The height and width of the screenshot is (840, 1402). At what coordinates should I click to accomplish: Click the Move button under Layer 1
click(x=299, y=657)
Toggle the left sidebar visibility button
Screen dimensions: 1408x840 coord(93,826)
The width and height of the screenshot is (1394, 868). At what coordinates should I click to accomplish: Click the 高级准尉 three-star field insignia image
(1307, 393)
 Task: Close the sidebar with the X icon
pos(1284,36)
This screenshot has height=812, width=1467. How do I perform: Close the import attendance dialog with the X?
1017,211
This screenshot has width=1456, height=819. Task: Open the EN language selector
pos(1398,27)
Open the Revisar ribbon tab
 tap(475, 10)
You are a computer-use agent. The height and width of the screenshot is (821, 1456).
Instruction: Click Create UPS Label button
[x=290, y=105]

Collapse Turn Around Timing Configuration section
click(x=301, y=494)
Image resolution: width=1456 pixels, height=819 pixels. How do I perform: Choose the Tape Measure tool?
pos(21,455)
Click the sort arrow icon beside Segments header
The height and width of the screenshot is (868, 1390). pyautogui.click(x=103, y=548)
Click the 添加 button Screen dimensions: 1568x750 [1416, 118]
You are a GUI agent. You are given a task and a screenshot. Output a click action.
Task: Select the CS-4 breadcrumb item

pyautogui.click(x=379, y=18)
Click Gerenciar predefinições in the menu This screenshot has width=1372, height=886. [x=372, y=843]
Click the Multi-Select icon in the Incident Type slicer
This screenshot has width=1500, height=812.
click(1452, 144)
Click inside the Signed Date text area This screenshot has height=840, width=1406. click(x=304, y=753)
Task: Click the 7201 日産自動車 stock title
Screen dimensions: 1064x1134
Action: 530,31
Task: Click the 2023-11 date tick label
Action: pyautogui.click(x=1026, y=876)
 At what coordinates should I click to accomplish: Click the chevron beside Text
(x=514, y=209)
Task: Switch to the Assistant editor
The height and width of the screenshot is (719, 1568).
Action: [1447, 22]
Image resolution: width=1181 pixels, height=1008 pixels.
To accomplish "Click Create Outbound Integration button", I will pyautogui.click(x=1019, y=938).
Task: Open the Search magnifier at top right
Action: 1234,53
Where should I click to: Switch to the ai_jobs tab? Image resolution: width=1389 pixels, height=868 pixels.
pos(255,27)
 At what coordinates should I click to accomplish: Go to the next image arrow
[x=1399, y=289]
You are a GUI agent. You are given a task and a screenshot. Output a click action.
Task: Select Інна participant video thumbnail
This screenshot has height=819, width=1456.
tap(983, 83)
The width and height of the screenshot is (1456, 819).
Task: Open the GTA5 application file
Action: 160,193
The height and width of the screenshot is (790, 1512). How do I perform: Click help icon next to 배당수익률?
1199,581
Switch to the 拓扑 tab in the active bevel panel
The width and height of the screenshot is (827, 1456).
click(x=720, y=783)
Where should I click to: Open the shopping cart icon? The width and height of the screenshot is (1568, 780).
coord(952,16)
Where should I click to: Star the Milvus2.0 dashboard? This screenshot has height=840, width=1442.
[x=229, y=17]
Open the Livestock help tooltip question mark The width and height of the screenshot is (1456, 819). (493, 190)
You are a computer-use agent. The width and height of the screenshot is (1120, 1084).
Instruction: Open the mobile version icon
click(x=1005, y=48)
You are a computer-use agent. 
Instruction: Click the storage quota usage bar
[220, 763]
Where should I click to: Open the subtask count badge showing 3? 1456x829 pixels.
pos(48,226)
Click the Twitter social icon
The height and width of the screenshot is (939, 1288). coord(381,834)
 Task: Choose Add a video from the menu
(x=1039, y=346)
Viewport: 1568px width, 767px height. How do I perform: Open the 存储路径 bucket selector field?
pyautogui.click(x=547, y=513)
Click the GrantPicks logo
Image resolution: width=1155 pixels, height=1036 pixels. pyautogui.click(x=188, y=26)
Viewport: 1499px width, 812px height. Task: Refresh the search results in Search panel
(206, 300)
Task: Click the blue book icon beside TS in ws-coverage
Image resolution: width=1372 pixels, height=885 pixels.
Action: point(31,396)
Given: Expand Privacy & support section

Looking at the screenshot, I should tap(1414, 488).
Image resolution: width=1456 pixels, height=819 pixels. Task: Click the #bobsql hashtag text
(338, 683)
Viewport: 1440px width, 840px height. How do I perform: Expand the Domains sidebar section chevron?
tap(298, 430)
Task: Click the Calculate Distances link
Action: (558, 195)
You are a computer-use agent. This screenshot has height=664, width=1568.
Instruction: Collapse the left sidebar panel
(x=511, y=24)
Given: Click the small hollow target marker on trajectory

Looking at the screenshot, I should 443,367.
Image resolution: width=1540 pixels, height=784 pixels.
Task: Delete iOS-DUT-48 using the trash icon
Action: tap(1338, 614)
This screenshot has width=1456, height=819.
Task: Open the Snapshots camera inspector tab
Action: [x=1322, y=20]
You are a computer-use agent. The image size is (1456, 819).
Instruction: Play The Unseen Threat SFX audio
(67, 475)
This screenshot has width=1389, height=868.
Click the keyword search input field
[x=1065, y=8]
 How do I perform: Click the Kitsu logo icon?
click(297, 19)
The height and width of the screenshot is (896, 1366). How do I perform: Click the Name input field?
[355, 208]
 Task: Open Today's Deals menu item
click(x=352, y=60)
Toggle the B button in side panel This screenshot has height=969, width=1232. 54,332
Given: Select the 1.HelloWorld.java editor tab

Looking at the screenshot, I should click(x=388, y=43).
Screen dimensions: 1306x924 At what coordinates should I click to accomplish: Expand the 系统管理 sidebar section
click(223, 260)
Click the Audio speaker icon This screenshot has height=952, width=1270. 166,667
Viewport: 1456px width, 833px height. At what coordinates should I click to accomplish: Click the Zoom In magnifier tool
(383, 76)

○ ○ ○ ○ ○ ○ ○

A line belongs in the answer if it contains the word "computer"; please copy each such line from the material.

You are a computer-use agent. The height and width of the screenshot is (821, 1456).
You are a computer-use agent. The width and height of the screenshot is (1120, 1084).
You are a computer-use agent. 
You are a computer-use agent. This screenshot has height=664, width=1568.
You are a computer-use agent. The image size is (1456, 819).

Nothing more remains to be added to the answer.